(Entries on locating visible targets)
════════════════

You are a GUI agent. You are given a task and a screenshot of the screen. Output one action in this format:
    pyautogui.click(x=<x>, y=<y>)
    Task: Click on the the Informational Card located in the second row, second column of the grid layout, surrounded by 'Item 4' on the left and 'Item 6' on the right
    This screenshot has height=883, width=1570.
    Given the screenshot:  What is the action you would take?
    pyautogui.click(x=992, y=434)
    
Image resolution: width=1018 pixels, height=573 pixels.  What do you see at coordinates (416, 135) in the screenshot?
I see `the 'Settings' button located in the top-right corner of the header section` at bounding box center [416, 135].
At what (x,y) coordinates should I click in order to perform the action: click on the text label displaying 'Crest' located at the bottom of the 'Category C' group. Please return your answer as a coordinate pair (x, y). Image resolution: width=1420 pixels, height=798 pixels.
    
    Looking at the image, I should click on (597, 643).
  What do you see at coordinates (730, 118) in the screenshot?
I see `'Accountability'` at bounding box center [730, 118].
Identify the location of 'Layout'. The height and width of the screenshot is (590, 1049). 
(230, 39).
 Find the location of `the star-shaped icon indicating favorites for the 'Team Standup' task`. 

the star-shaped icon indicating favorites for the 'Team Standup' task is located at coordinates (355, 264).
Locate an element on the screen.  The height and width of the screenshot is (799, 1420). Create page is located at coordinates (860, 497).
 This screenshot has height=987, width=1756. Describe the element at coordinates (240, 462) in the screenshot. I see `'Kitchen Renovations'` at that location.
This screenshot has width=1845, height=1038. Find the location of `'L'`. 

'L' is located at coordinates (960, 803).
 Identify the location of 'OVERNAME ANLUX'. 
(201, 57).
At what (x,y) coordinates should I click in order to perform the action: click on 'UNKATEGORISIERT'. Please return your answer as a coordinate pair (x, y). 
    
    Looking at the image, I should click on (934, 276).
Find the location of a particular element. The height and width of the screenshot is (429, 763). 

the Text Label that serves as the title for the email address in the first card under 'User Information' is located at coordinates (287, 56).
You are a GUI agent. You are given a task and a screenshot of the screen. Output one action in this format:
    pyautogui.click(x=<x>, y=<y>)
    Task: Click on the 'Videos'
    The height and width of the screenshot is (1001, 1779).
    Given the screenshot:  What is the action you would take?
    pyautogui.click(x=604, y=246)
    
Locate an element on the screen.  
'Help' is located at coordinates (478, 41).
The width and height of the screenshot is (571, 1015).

════════════════

Please retype the entries above from the line containing "pixels, height=798 pixels." up to and including the line containing "center [730, 118].", with no changes.

At what (x,y) coordinates should I click in order to perform the action: click on the text label displaying 'Crest' located at the bottom of the 'Category C' group. Please return your answer as a coordinate pair (x, y). Image resolution: width=1420 pixels, height=798 pixels.
    
    Looking at the image, I should click on (597, 643).
  What do you see at coordinates (730, 118) in the screenshot?
I see `'Accountability'` at bounding box center [730, 118].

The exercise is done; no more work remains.